=== Fonte ===

Índios reagem ao aumento da violência contra seus direitos
Povos e comunidades tradicionais ocupam auditório da
Câmara e presidente Rodrigo Maia afirma que não colocará PEC 215 para votação
Conselho
Indigenista Missionário – CIMI
Em reunião com lideranças de povos indígenas,
quilombolas e pescadores e pescadoras artesanais na manhã desta quarta-feira
(10 de agosto), o presidente da Câmara dos Deputados, Rodrigo Maia (DEM-RJ),
afirmou que não pretende colocar a Proposta de Emenda Constitucional (PEC) 215
em votação e comprometeu-se a não prorrogar a Comissão Parlamentar de Inquérito
(CPI) contra a Funai e do Incra.

Entradas de um conjunto de dados:
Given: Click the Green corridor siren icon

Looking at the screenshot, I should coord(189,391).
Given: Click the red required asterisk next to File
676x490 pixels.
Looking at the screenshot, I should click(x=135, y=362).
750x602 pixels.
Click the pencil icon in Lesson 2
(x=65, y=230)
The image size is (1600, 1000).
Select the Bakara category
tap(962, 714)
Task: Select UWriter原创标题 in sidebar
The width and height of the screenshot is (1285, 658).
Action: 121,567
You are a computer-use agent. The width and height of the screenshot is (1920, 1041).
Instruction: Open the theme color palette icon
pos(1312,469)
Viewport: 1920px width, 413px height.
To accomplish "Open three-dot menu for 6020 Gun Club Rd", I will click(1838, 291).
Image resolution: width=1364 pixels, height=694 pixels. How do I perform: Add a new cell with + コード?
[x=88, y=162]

=== Enunciado ===
Transcreva a fonte inteira, sem alterar nenhuma palavra nem a pontuação.

=== Resposta ===
Índios reagem ao aumento da violência contra seus direitos
Povos e comunidades tradicionais ocupam auditório da
Câmara e presidente Rodrigo Maia afirma que não colocará PEC 215 para votação
Conselho
Indigenista Missionário – CIMI
Em reunião com lideranças de povos indígenas,
quilombolas e pescadores e pescadoras artesanais na manhã desta quarta-feira
(10 de agosto), o presidente da Câmara dos Deputados, Rodrigo Maia (DEM-RJ),
afirmou que não pretende colocar a Proposta de Emenda Constitucional (PEC) 215
em votação e comprometeu-se a não prorrogar a Comissão Parlamentar de Inquérito
(CPI) contra a Funai e do Incra.